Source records
+---+
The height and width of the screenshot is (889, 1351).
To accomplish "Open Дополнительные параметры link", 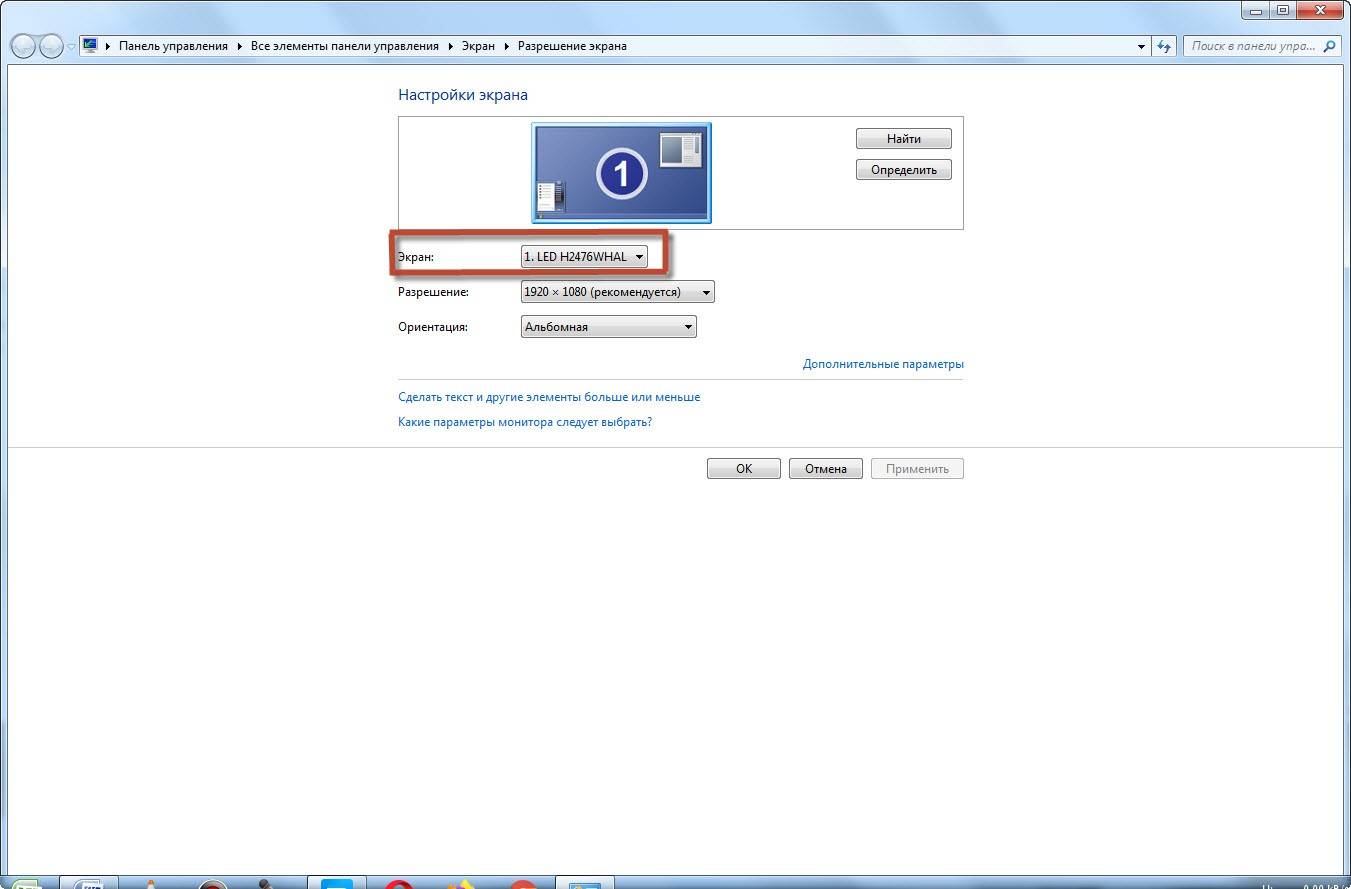I will [x=883, y=364].
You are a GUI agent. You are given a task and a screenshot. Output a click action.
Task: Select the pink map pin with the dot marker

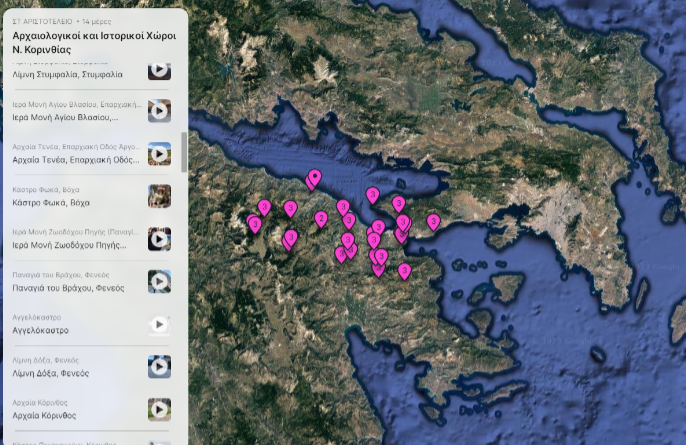pyautogui.click(x=314, y=178)
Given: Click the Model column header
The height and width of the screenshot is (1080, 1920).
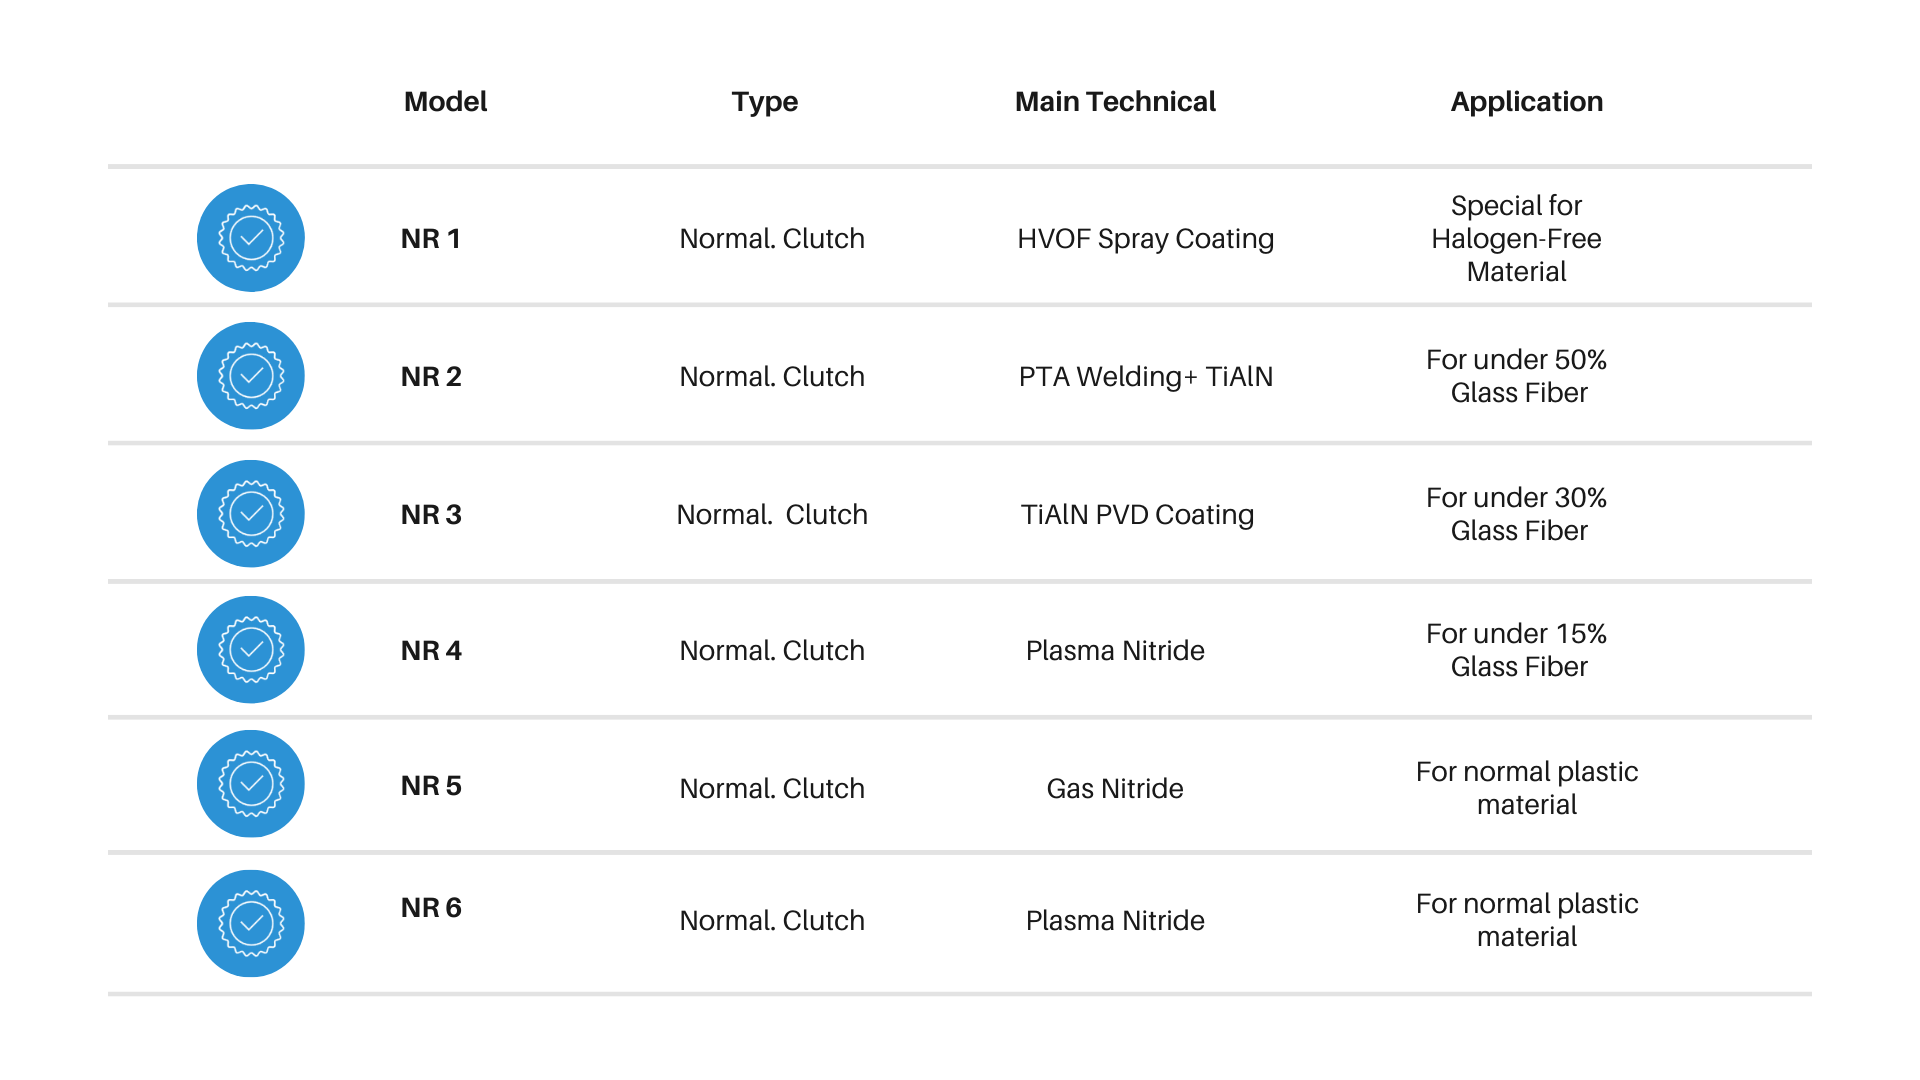Looking at the screenshot, I should [x=445, y=102].
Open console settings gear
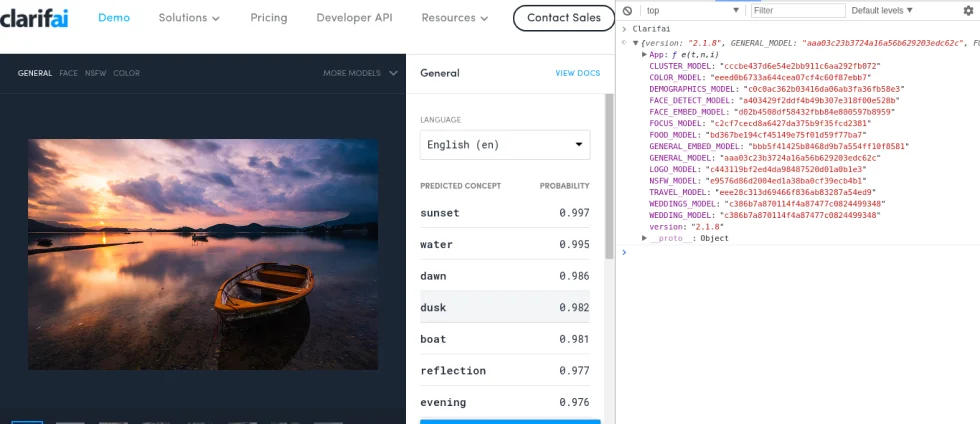The width and height of the screenshot is (980, 424). [967, 10]
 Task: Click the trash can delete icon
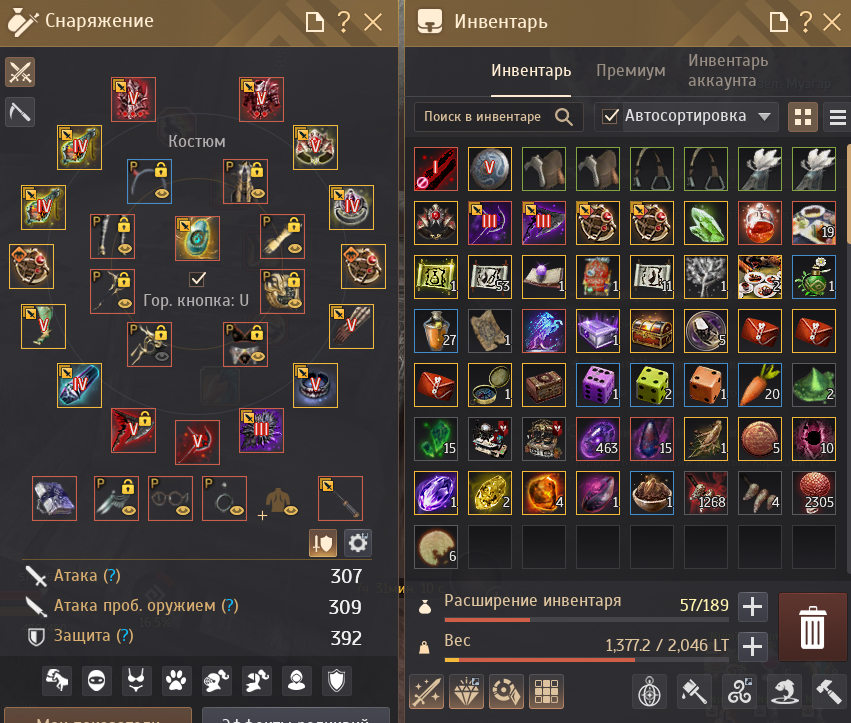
+---+
Arrange the stretch from the line that contains "Open console settings gear" through the end of the records as a Markdown table with the columns Row and Text. Give each line its own row, numbered from 1, skip blank lines, and leave the pictures out.

COMPLETED EXERCISE:
| Row | Text |
|---|---|
| 1 | Open console settings gear |
| 2 | The width and height of the screenshot is (980, 424). [967, 10] |
| 3 |  Task: Click the trash can delete icon |